> _OBJECTIVE_: Rewrite the lines of the material below as a Markdown table with columns Row and Line, leaving out blank lines. Begin at the line that contains "Where should I" and stop after the line that contains "pyautogui.click(x=670, y=858)".

> _RECORDS FOR THIS EXERCISE_:
Start

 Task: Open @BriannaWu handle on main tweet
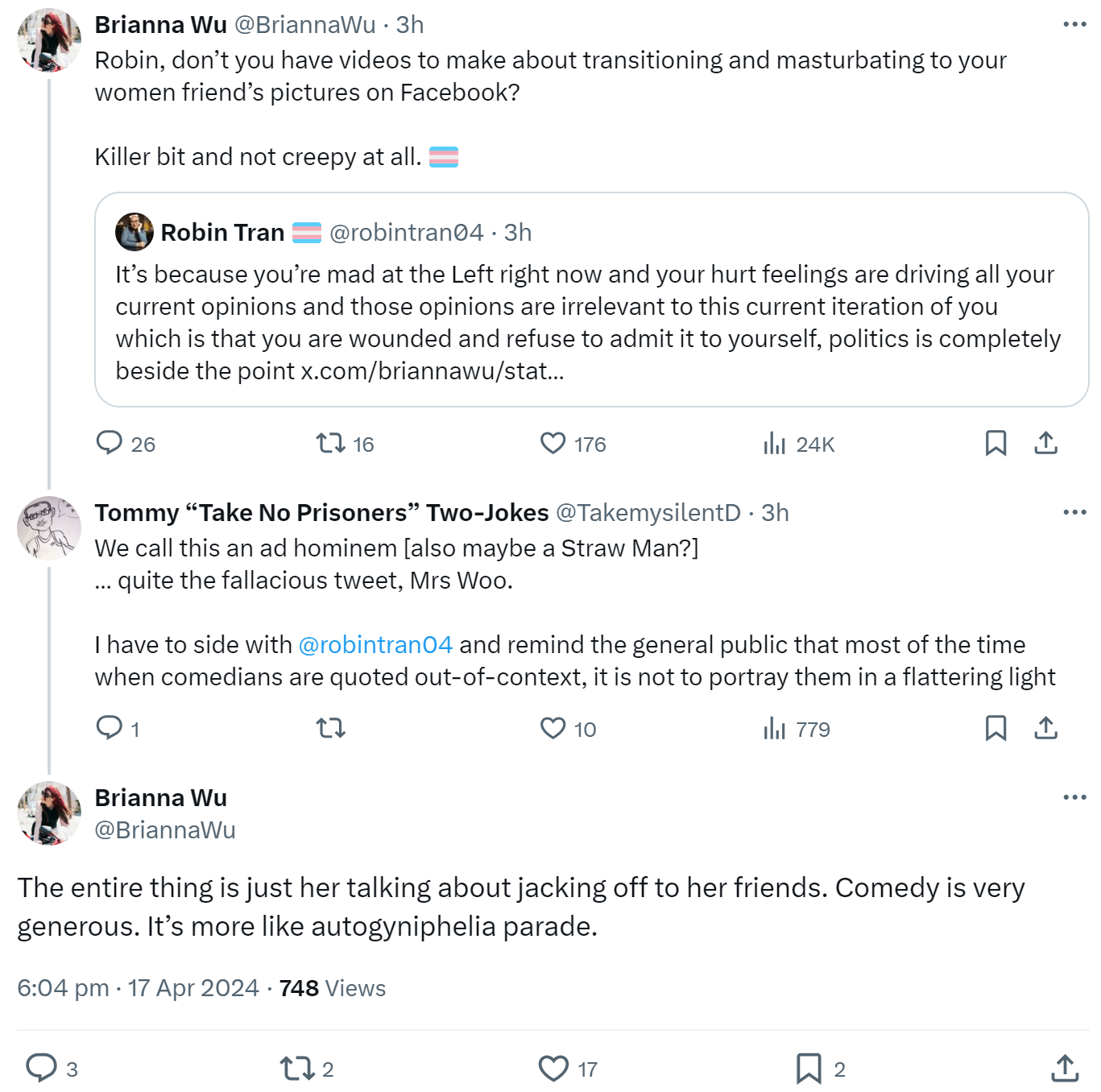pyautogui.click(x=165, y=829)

End
Start

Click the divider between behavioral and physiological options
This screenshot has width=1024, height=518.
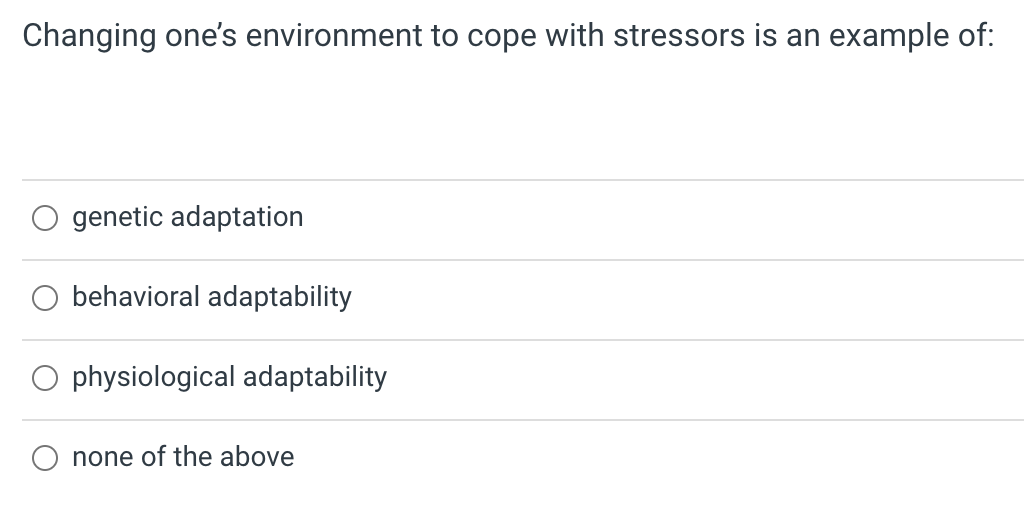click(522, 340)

End
Start

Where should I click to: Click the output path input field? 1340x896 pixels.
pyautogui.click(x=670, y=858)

End

> _REPLY_:
| Row | Line |
|---|---|
| 1 | Where should I click to: Click the output path input field? 1340x896 pixels. |
| 2 | pyautogui.click(x=670, y=858) |